"Dr. Csikszentmihalyi taught at Lake Forest College, outside
Chicago, until 1971, when he returned to the University of Chicago. He retired
in 1999, after which he moved to California and joined the faculty at Claremont
Graduate University.
He first became interested in what he later called flow
while working on his dissertation, a study of creativity among painters. When
he asked, in a questionnaire, what they were thinking about while painting, he
noticed that they rarely spoke about their goal, creating art. Instead they
talked about the process — the challenges of the canvas, the consistency of the
paint.
Intrigued, he later surveyed other groups and found similar
responses.
“I was astonished to find that all those different people —
rock climbers, basketball and hockey players, dancers, composers, chess masters
— used very similar terms to describe their activities and the reasons they got
so much out of them,” he told The Chicago Tribune in 1986.
He came up with the term “flow” in the early 1970s to
describe that state of mind, around the same time he developed a new technique
to study it.
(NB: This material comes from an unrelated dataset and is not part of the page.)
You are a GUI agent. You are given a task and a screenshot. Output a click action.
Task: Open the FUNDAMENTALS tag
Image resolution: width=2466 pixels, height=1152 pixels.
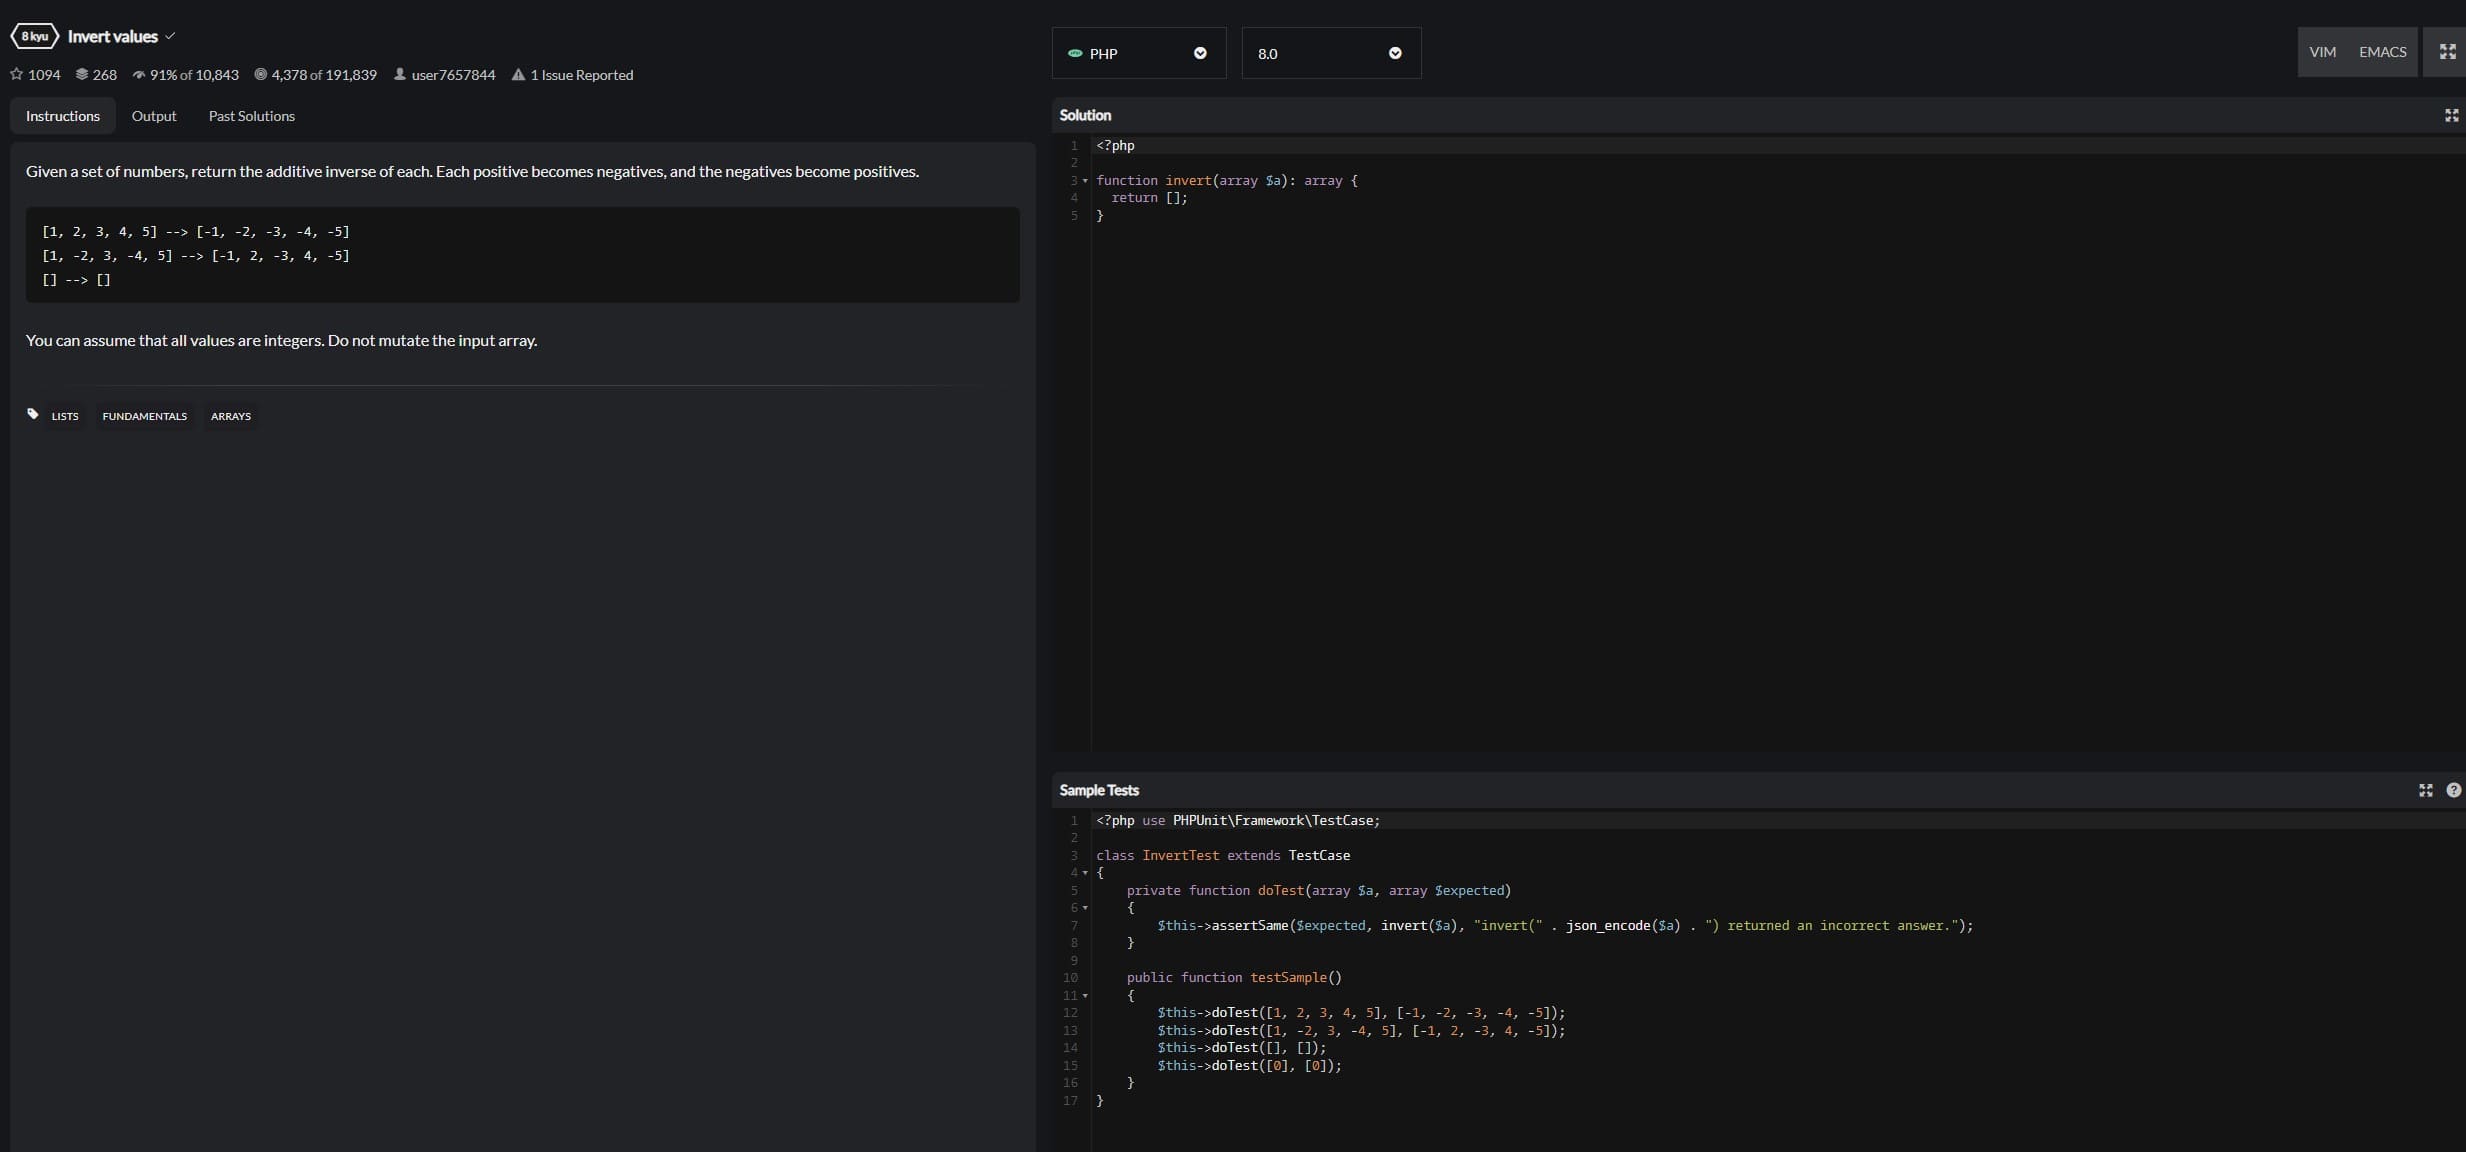coord(144,416)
Rather than having people fill out questionnaires about something
they did hours before, he had them wear beepers. Eight or more times a day, he
would message them, asking them to describe their state of mind.
“It was an important move away from paper and pencil
questionnaires and toward the real world,” Dr. Seligman said in an interview.
“Flow” brought to a general readership ideas that he and
other psychologists had been developing for decades. Though Dr.
Csikszentmihalyi was not the only person to recognize that people can fall into
states of intense focus, he was the first to explain how they did so, in
empirical terms.
Flow, he argued, was a state of mind, a level of
concentration in which outside stimuli, even time itself, seem to fall away.
But flow, he added, cannot be forced.
“People seem to concentrate best when the demands on them
are a bit greater than usual, and they are able to give more than usual,” Dr.
Csikszentmihalyi said in an interview with The New York Times
in 1986. “If there is too little demand on them, people are bored. If there is
too much for them to handle, they get anxious. Flow occurs in that delicate
zone between boredom and anxiety.”
And while his early research was on painters and other
artists, he said that flow could be achieved by anyone, from professional
athletes to students to factory workers.
Dr. Csikszentmihalyi did not just explain “flow”; he offered
a pointed critique of why so many people fail to achieve it. He cited countless
studies showing that most people prefer meaningful work over mindless downtime,
but argued that Americans in particular had been conditioned to hate their jobs
and love passive relaxation.
He blamed television, above all, for the decline in hobbies,
avocations and lifelong education — activities that blend aspects of work and
play and, he said, offer the best opportunity for flow and, through it,
happiness.
Some critics said his finger pointing smacked of snobbery,
to which he had a response: “If holding that everyone should have a chance to
get the highest quality of experience is an elitist notion, so be it,” he wrote
in a guest essay for The New York Times
in 1993. “It is better than resigning oneself to a life of mindless
entertainment.”
You need enough skill in what you are doing to get into the flow (most often you get it after 10 years of experience). You also need to be challenged enough by the task at hand."